One month later, the government authorized the opening of small businesses in 178 activities, with the goal of allowing the private sector of the economy to absorb most of the half-million jobs in state-run enterprises that will be eliminated next March, in the first stage of a plan to reduce staff in departments that are "considerably bulky."

They also agreed to apply a tributary regimen for those who work on their own, which would "respond" to the current economic context and "guarantee" contribution to social security.

Castro confirmed that the government wanted to overcome the "paternalist focus that does not stimulate the need to work in order to live, and at the same time reduce unproductive spending."

He said that we "must permanently erase the notion that Cuba is the only country in the world in which one can live without working," although he specified that "no one will be abandoned due to their luck."

In mid-November, the Cuban leader called for celebration of the 6th Congress of the Communist Party in April 2011, announcing the meeting would focus on the economic situation of the country.

The discussion will be based on the "Guidelines Project of Economic and Social Policy of the Party and the Revolution," which will be released to the public for debate from December 1 to February 28.

The document tries to work towards a greater efficiency in primary sectors like agriculture and in investments, so that the economy can really become productive.

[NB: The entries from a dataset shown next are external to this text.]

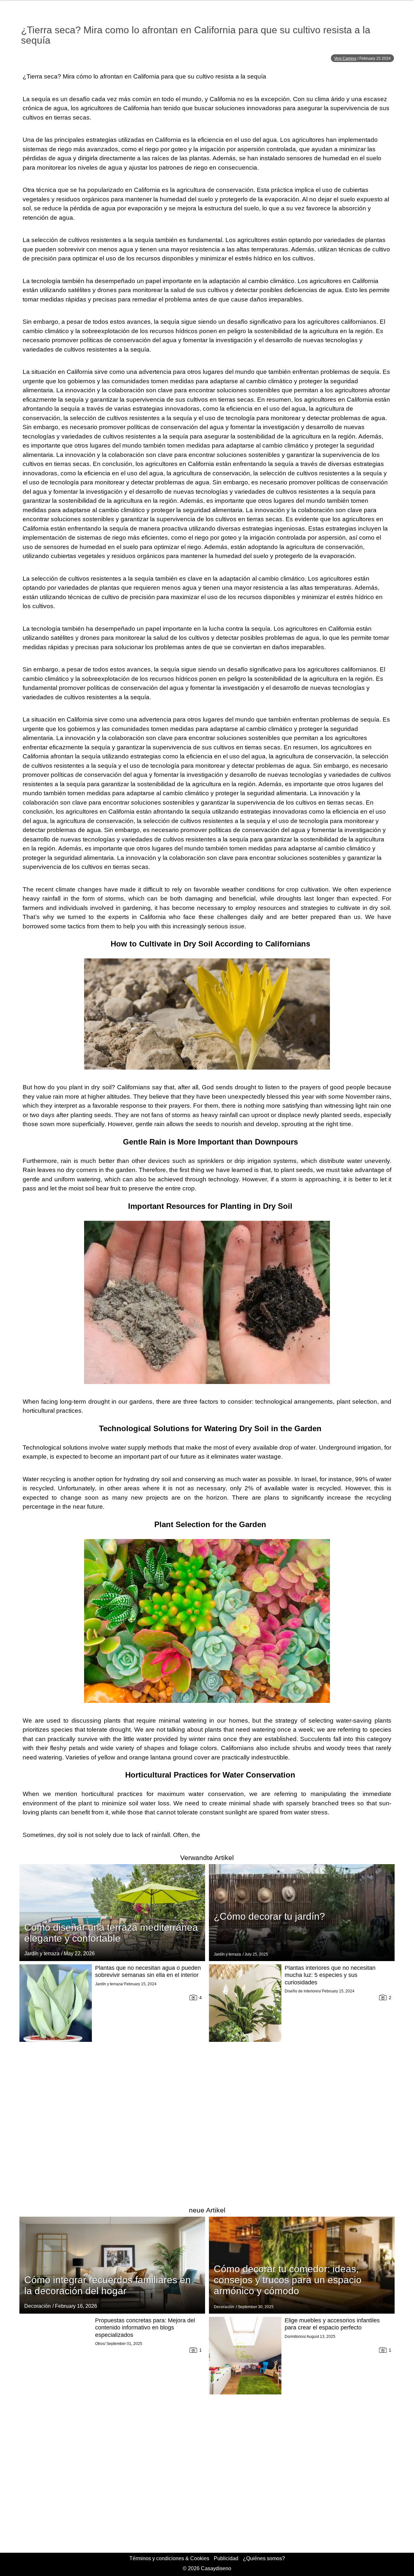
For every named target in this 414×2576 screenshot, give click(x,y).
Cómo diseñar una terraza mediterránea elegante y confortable (111, 1933)
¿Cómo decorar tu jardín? (269, 1916)
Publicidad (226, 2558)
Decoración (37, 2306)
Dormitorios (295, 2336)
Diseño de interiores (302, 1991)
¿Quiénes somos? (264, 2558)
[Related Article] (112, 1912)
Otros (99, 2343)
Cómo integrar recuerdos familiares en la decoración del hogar (107, 2285)
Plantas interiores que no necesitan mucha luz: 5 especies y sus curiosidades (330, 1975)
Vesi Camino (345, 58)
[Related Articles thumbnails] (55, 2080)
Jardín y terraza (42, 1953)
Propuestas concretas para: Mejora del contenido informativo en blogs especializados (145, 2327)
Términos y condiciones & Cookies (169, 2558)
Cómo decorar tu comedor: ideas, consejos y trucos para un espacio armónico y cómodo (288, 2280)
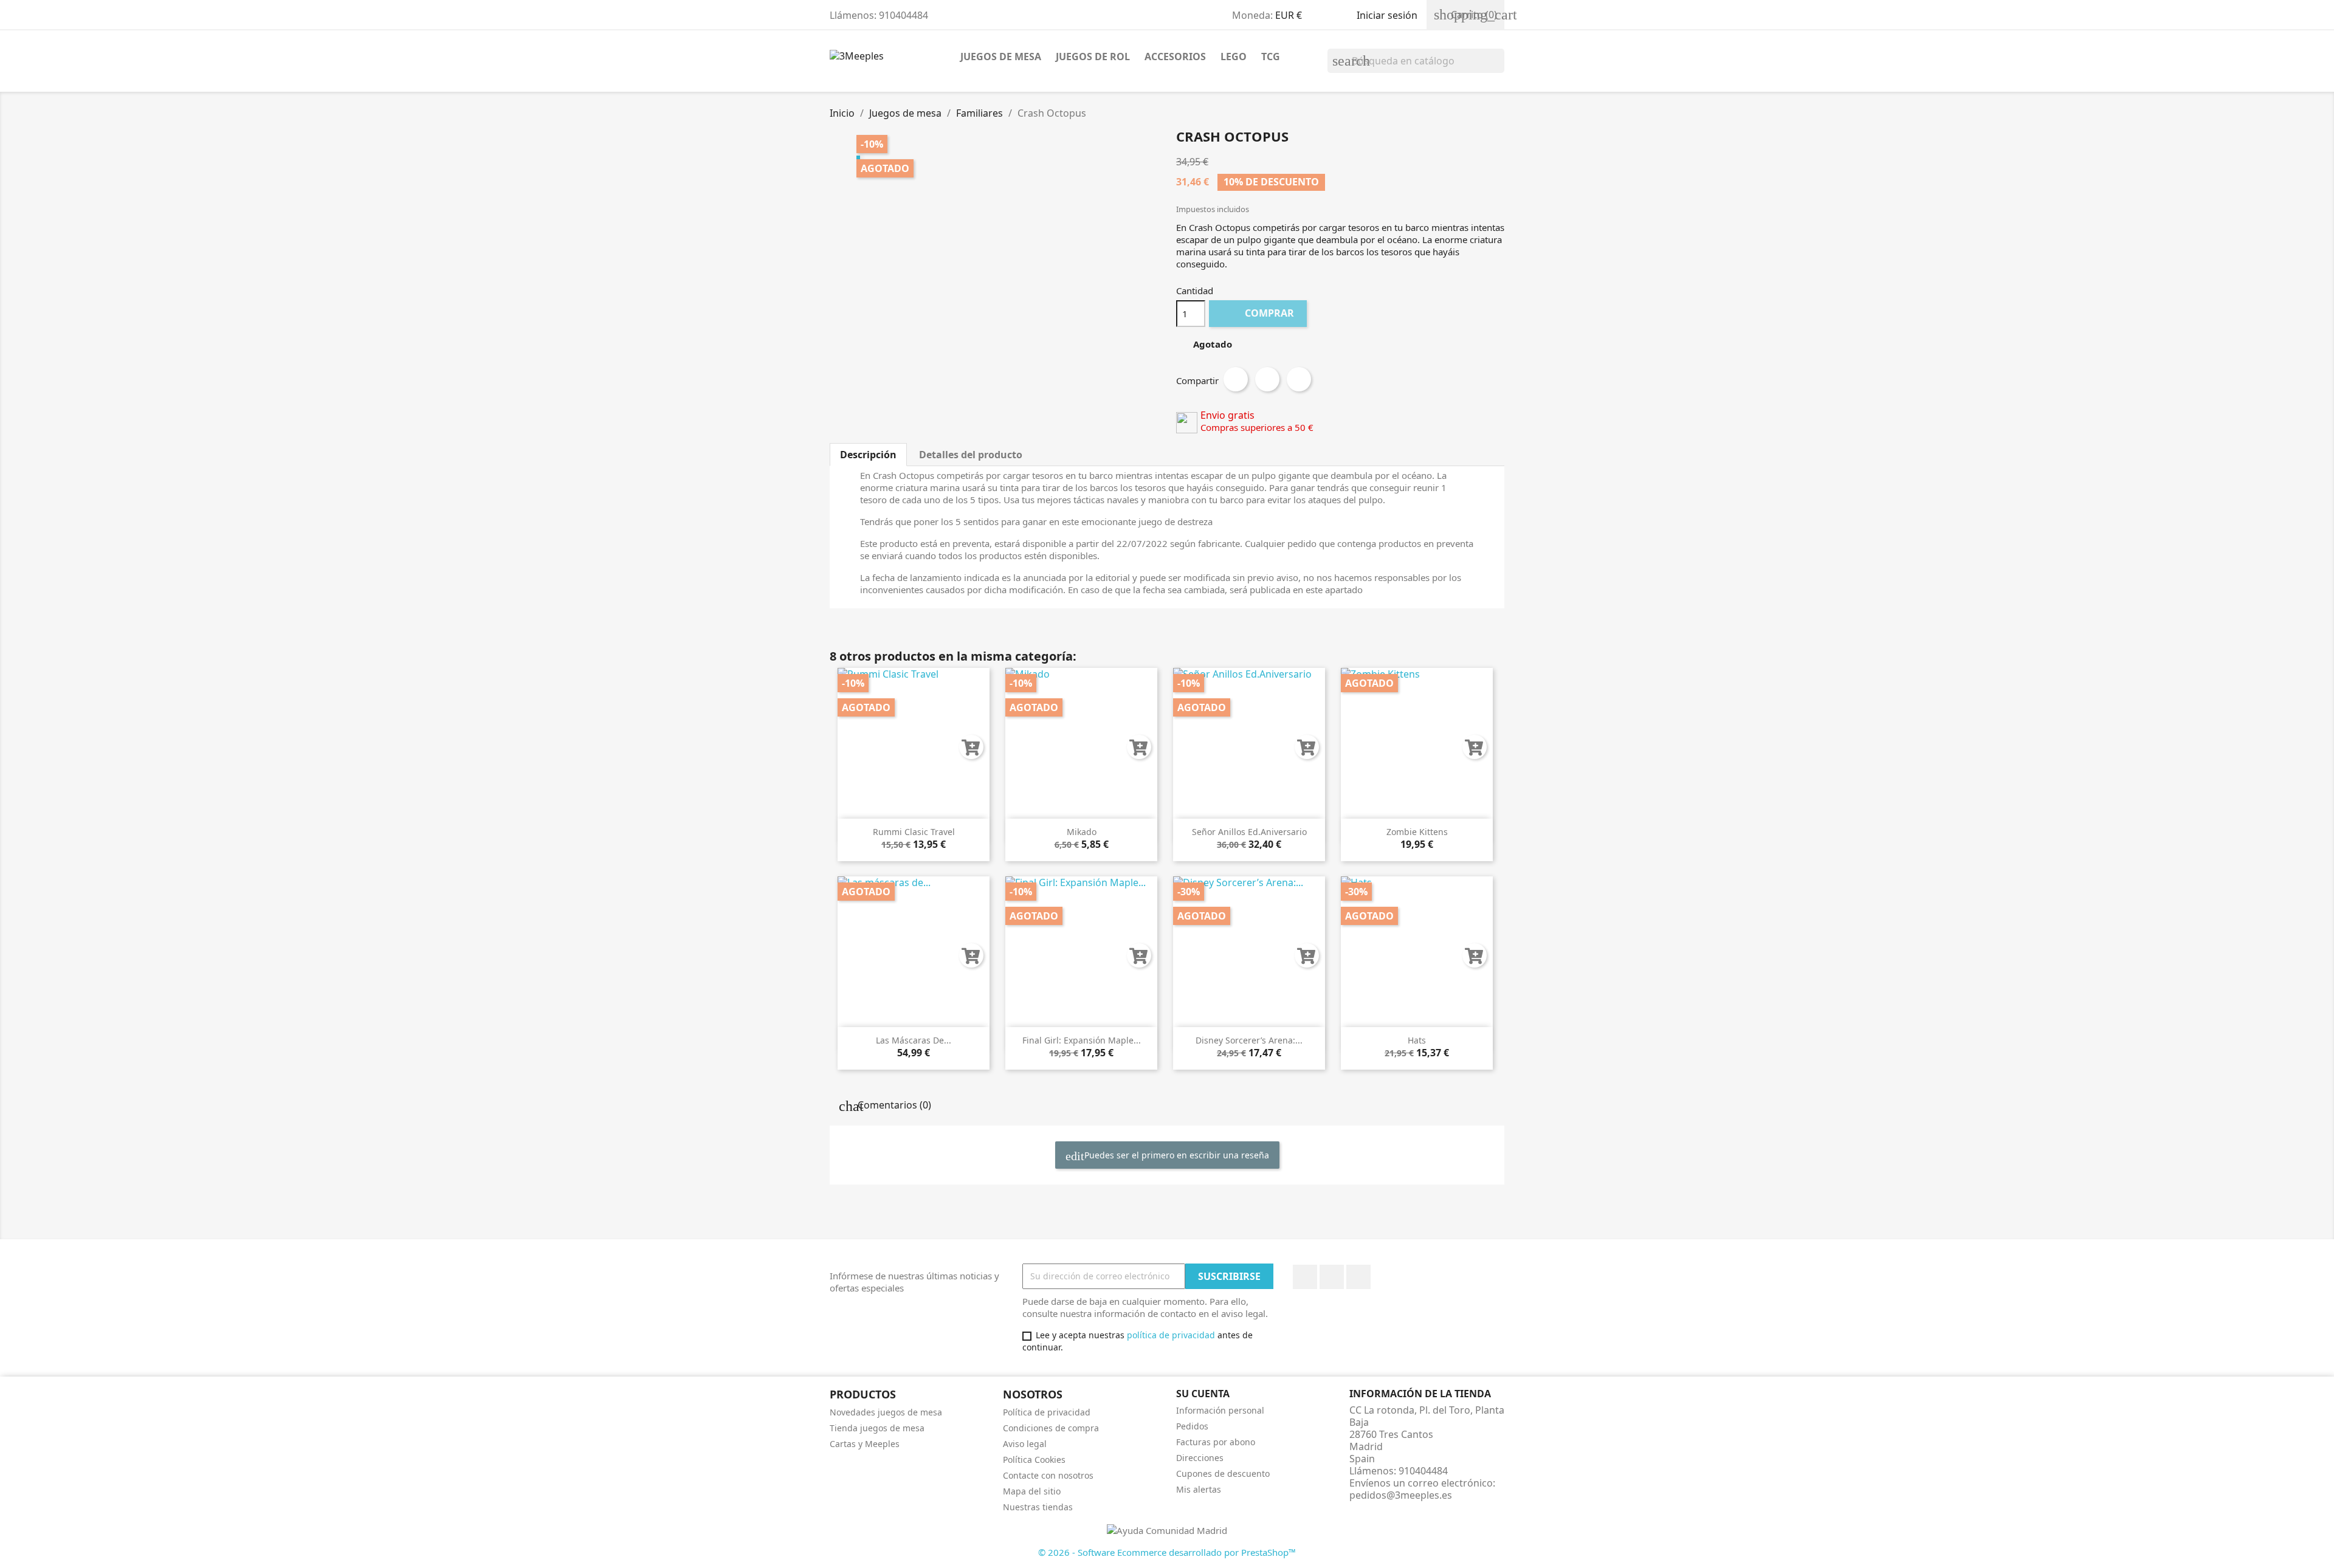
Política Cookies (1034, 1459)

In this sense, priority will be given to investments that generate savings by substituting imports and increasing exports, and in which the money invested can be quickly recovered.

As part of the new economic policy, some of the immediate goals involve decreasing distribution of money through an efficient replacement of foreign-acquired products, recovering a productive capacity, and increasing management efficiency.

Another proposal is to decrease the external imbalance and recover the payment capacity, parallel to a reduction in spending, including spending in social sectors like education and health (free services), with the goal of advancing towards monetary unification.

Some Cuban intellectuals, like economist Omar Perez Villanueva, consider the success of China and Vietnam as valid examples for this socialist country in terms of attracting foreign investments to stimulate economic growth.

While the country rids itself of several obsolete practices, the press affirms that the current debate in the country is "shouting for" a change of mentality in everyone on every level, and the authorities have pointed out that "in this process the one who decides is the people."

"There is no reform, it is an update of the economic model. No one thinks that we are going to turn over property: we are going to administer it in another way," explained Marino Murillo Jorge, Cuban Economic and Planning Minister.